The floats will do that under control. Watch PBYs and Sunderland's doing it.@@JFrazer4303
I love it
Teeny tiny little problem - how often do you get flat, calm seas on an ocean? Get any kind of serious wave height and that thing is going to crash.
And there is probably a good reason the soviets gave up on their jet powered version of the same concept.
Acting in a vanguard role would leave it rather vulnerable to drones which are only going to get more deadly.
I would take a good, hard look at how the various Soviet WIGships, some of them very large, went before proceeding with this project.
They only failed because suits and uniforms lost interest even before Alexiyev died. Not because they didn't work.

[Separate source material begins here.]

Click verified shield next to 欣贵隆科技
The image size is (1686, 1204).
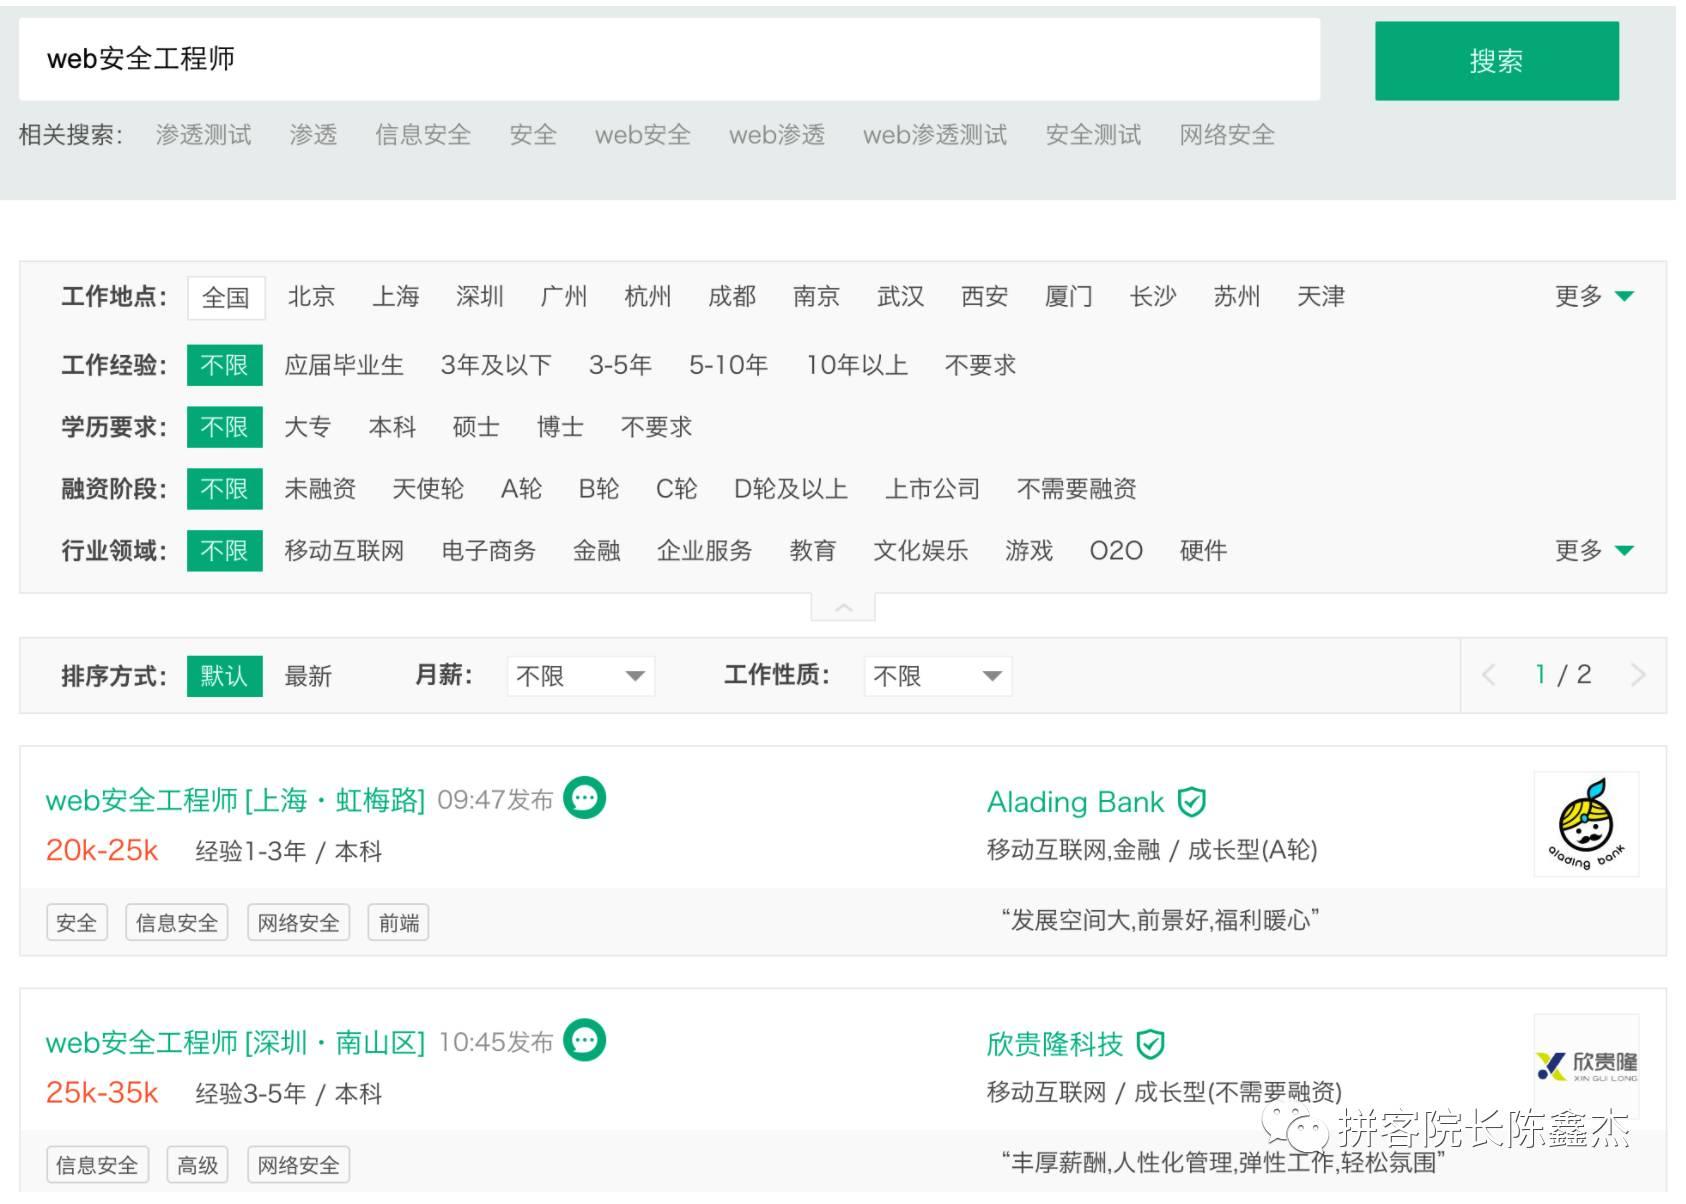click(1151, 1044)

I'd love to see a gunship version of this.... sooooo many guns could be mounted on that! Lol
Uuuuntil there are waves. In a few years time, the US DOD will be operating a LOT of starships for logistics.
Would the efficiency of such a craft make it a good option for cheap cross ocean passenger transport?
deliver troops quickly to the hot zone without risking bigger/harder to replace assets. These will be cheaper and faster to replace than a naval landing ship. if a major war breaks out, planes will get shot down and boats will get sunk. Some of our most advanced tech will be nigh irreplaceable during a major war. naval vessels are the hardest to replace. it takes years to build them. why risk them when you can risk a bird that's far cheaper, easier to replace, maneuvers faster, and can drop troops and run all while being a much smaller and harder to track target.